Microsoft AI Researchers Accidentally Leak 38TB Of Internal Data Through Azure Storage
Wiz, a cloud security company, published a blog post outlining how Microsoft leaked 38 terabytes of private data. The initial entry stems from a GitHub repository called “robust-models-transfer,” which is owned and operated by Microsoft’s AI research team. This GitHub repo then contained a link to download open-source AI models from an Azure Storage URL. However, it was found that the URL “allowed access to more than just open-source models” and “was configured to grant permissions on the entire storage account, exposing additional private data by mistake.”
Upon this discovery, Wiz scanned the storage account, finding 38TB of data, including backups of two former Microsoft employees’ personal computers. These backups, in turn, contained significant sensitive information such as “passwords to Microsoft services, secret keys, and over 30,000 internal Microsoft Teams messages from 359 Microsoft employees.” Beyond this, it was found that with the misconfigured permissions, an attacker could view all items in the storage account and delete or edit files. This is of particular concern as an attacker could have modified the AI models to introduce vulnerabilities that would have put anyone who downloaded them at risk.

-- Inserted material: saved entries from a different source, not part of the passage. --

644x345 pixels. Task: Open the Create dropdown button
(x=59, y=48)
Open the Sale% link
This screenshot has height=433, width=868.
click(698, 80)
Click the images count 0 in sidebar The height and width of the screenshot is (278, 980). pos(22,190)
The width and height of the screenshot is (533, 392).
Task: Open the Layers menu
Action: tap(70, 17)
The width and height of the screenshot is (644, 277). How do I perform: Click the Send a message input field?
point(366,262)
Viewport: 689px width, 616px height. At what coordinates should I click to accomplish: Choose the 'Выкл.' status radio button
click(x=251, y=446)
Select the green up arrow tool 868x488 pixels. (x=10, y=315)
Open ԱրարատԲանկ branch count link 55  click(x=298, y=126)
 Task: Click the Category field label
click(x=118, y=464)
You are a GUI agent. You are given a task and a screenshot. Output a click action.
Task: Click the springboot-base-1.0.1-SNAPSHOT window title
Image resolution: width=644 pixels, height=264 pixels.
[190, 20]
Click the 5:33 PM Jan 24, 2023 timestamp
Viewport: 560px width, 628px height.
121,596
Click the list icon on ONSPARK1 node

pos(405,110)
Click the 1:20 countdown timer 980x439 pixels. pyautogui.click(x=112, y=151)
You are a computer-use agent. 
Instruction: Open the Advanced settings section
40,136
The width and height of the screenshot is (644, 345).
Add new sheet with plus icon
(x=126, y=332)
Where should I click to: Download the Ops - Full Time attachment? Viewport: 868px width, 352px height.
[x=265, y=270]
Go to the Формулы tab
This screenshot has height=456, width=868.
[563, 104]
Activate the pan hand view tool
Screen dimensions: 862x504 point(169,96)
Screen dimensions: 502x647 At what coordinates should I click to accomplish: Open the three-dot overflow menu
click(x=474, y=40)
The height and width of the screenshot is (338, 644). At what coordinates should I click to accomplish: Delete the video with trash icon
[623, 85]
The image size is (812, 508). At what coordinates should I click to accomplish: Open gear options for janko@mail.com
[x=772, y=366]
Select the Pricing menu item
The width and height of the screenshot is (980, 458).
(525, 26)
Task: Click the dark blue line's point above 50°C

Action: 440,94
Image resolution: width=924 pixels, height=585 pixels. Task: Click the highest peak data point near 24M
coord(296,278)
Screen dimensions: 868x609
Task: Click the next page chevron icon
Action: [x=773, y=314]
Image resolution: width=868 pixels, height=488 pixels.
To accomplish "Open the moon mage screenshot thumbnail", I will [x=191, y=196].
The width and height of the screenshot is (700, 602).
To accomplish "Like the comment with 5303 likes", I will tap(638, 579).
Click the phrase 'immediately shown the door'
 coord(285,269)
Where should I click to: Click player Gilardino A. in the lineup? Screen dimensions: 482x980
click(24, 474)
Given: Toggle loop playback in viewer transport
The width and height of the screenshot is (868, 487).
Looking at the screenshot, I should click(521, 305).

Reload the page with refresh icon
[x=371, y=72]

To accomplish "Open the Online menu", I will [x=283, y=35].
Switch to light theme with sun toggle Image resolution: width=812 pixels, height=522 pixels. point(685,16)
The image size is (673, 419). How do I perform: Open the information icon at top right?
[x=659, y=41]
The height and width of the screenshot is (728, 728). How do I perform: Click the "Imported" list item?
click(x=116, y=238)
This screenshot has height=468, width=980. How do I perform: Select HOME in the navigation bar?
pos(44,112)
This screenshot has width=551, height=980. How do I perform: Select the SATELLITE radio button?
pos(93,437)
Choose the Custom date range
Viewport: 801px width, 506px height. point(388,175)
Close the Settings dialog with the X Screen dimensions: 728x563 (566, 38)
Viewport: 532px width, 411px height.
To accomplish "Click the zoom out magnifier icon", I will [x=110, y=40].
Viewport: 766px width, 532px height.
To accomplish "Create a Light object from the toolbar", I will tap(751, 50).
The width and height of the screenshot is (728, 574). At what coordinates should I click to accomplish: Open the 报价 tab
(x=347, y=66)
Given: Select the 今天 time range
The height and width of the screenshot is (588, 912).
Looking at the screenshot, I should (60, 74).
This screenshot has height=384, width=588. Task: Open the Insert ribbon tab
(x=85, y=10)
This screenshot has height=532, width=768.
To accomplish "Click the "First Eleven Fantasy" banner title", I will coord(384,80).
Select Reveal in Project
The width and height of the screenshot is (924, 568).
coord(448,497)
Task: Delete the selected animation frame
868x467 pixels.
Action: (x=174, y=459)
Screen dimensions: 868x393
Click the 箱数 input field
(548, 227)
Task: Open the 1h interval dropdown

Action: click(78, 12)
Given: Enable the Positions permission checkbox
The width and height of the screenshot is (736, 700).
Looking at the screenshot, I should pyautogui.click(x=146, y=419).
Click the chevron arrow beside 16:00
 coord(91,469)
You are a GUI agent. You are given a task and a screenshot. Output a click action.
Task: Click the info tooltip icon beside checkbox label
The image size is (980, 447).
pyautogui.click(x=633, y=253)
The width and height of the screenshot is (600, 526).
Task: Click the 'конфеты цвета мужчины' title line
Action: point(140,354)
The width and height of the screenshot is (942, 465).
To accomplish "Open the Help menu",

Thankfully, Microsoft reports that “that there was no risk to customers as a result of this exposure” and that “no other internal services were put at risk because of this issue.” The company also explains that this issue happened due to an overly permissive Shared Access Signatures (SAS) token allowing access to the storage account that an employee accidentally shared.
Going forward, Microsoft has reportedly expanded GitHub’s secret scanning service to now check for “any SAS token that may have overly permissive expirations or privileges.” Of course, as both Microsoft and Wiz recommend, those who use SAS tokens should be keenly aware of their use and handling such that it minimizes the risk of unauthorized access or abuse. As it turns out, though, humans are always the weakest link in security.